CMP EMBEDDED.COM

Login | Register     Welcome Guest  
HOME DESIGN PRODUCTS COLUMNS E-LEARNING CONFERENCES CODE FORUMS/BLOGS NEWSLETTERS CONTACT FEATURES RSS RSS

Understanding Crypto Performance in Embedded Systems: Part 1
Introduction to Cryptography in Embedded Systems



Embedded.com
Crypto Raw Performance
The raw performance of an algorithm accelerator has the potential to be one of the larger variables in system-level performance, particularly at larger data sizes where software overheads are less of a factor.

Despite apparently significant differences in operating frequencies, ASIC-style individual algorithm accelerators manufactured with the same process technology node have similar raw performance.

The operating frequency of an algorithm accelerator is not a good indicator of its raw performance, because the number of internal permutations per clock cycle is merely an implementation trade off between more or fewer pipeline stages.

Most accelerator vendors have a good understanding of their algorithms' raw performance, and this value likely varies by algorithm and key length. AES accelerators tend to be faster than 3DES accelerators, and it is typically faster to encrypt with a 128b key than a 256b key.

To reach higher levels of raw performance, a cryptographic accelerator may implement multiple copies of an individual algorithm accelerator (i.e., four AES accelerators to achieve a total of 10 Gbps). This aggregate raw performance doesn't mean that a single piece of data can be encrypted at 10 Gbps, but rather four pieces of data can be encrypted at 2.5 Gbps each.

The variability of software overheads described earlier in this article should make clear the difficulty accelerator vendors face when trying to provide an accurate system level performance estimate.

Rather than trying, some vendors simply publish the raw performance of their algorithm accelerators. So long as the performance is identified as "raw," "peak," "theoretical," etc. and the algorithm is identified, this is a legitimate marketing simplification. Beware of vendors publishing raw performance numbers and implying they are achievable system-level performance results.

As previously mentioned, ASIC implementations of algorithm accelerators in a given technology node are likely to have similar raw performance, but if the implementation does not fully implement the algorithm in hardware, raw performance can be considerably lower. Some of the first look-aside crypto accelerators were implemented with DSPs.

These had better performance than software implementations on general purpose processors, but far lower performance than ASIC implementations. Partially (or fully) microcoded/assembly coded implementations also have much lower raw performance than full ASIC implementations.

Very low-level accelerators are particularly prone to being implemented as hardware/assembly code hybrids, where certain algorithms are accelerated via a crypto APU, while others are implemented as assembly code in the accelerator library.

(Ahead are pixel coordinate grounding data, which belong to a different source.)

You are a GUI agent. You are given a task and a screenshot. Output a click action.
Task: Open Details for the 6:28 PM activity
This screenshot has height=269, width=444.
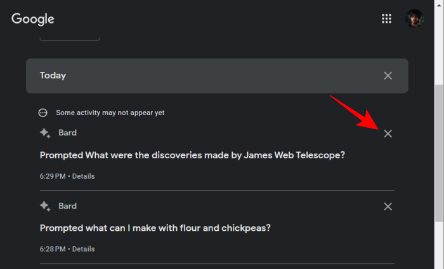[83, 249]
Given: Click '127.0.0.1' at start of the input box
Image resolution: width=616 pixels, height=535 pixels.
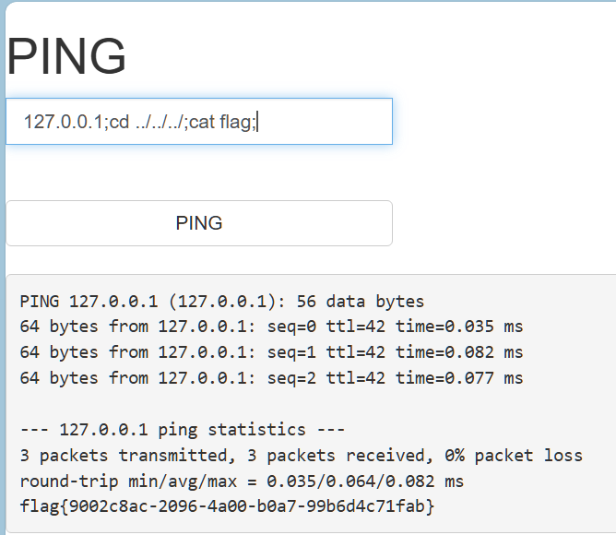Looking at the screenshot, I should 63,122.
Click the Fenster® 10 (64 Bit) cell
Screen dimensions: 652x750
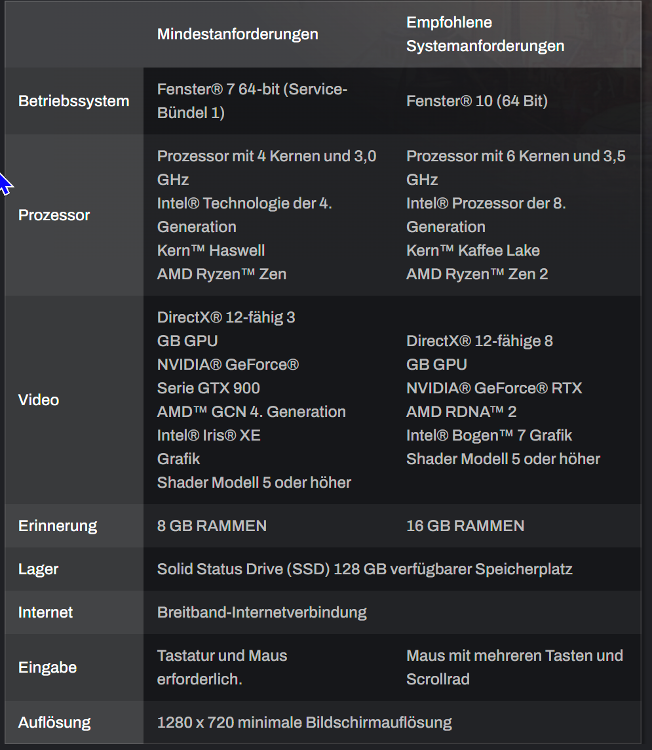coord(477,101)
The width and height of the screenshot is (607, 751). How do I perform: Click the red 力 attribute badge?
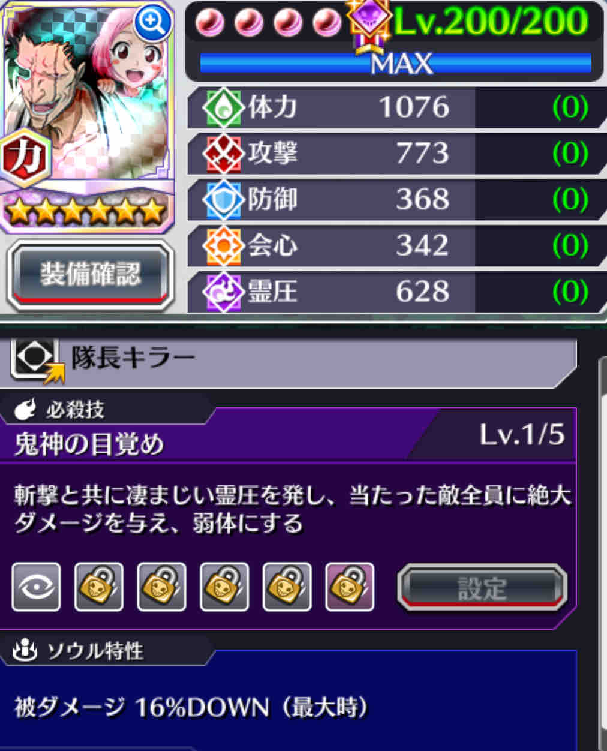pyautogui.click(x=25, y=157)
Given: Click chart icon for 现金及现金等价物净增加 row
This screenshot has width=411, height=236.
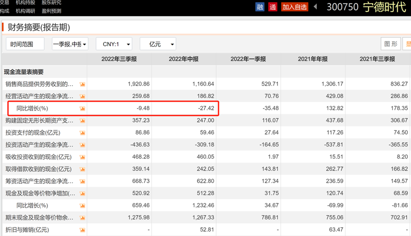Looking at the screenshot, I should point(82,193).
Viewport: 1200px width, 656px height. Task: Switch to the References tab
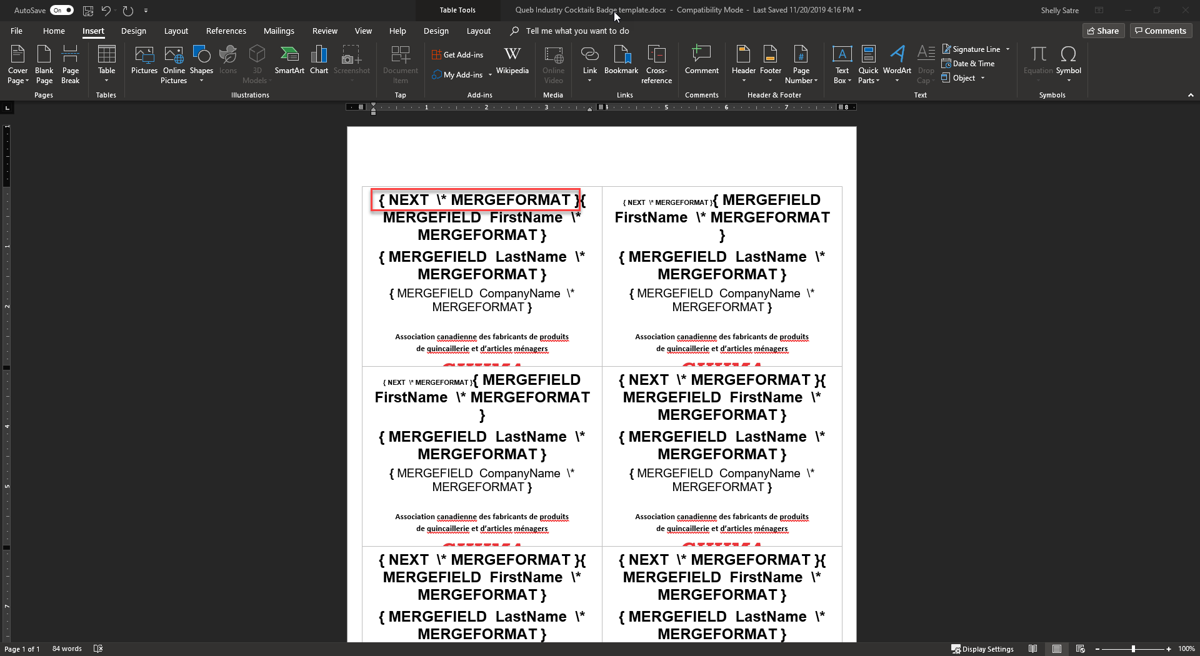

The accelerator may only implement the innermost loop of the algorithm, and rely on assembly code to modify processing context (such as counters or initialization vectors) between processing rounds in the accelerator.

Similar hybridization in very low-level accelerators may also be used to perform HMACs, where the accelerator supports the base hash and assembly code loads the key, I-Pad and O-Pad at the appropriate time in the HMAC generation.

DSP-based and hybrid low-level hardware/assembly code implementations offer a level of adaptability to new algorithms and modes, but the user must determine whether this adaptability is worth a substantial reduction in raw performance (and higher power consumption) compared to ASIC-style accelerators.

Although academia constantly publishes new algorithms and modes, the historical trend is that one new crypto algorithm achieves widespread commercial adoption per decade.

The need for compatibility with existing equipment, and the long cycle of confidence-building required before an algorithm is certified by the U.S. National Institute of Standards and Technology (NIST) and peer agencies worldwide, lead to a rather slow roll-out of new algorithms.

Bus Bandwidth
The amount of memory bandwidth consumed during look-aside crypto processing can significantly exceed the bandwidth used in plaintext operations. Whether the data to be cryptographically processed is a large file or a small packet, the data must originally be moved from a network or peripheral interface to system memory, from system memory to the accelerator and back, and finally from system memory to a network or peripheral interface.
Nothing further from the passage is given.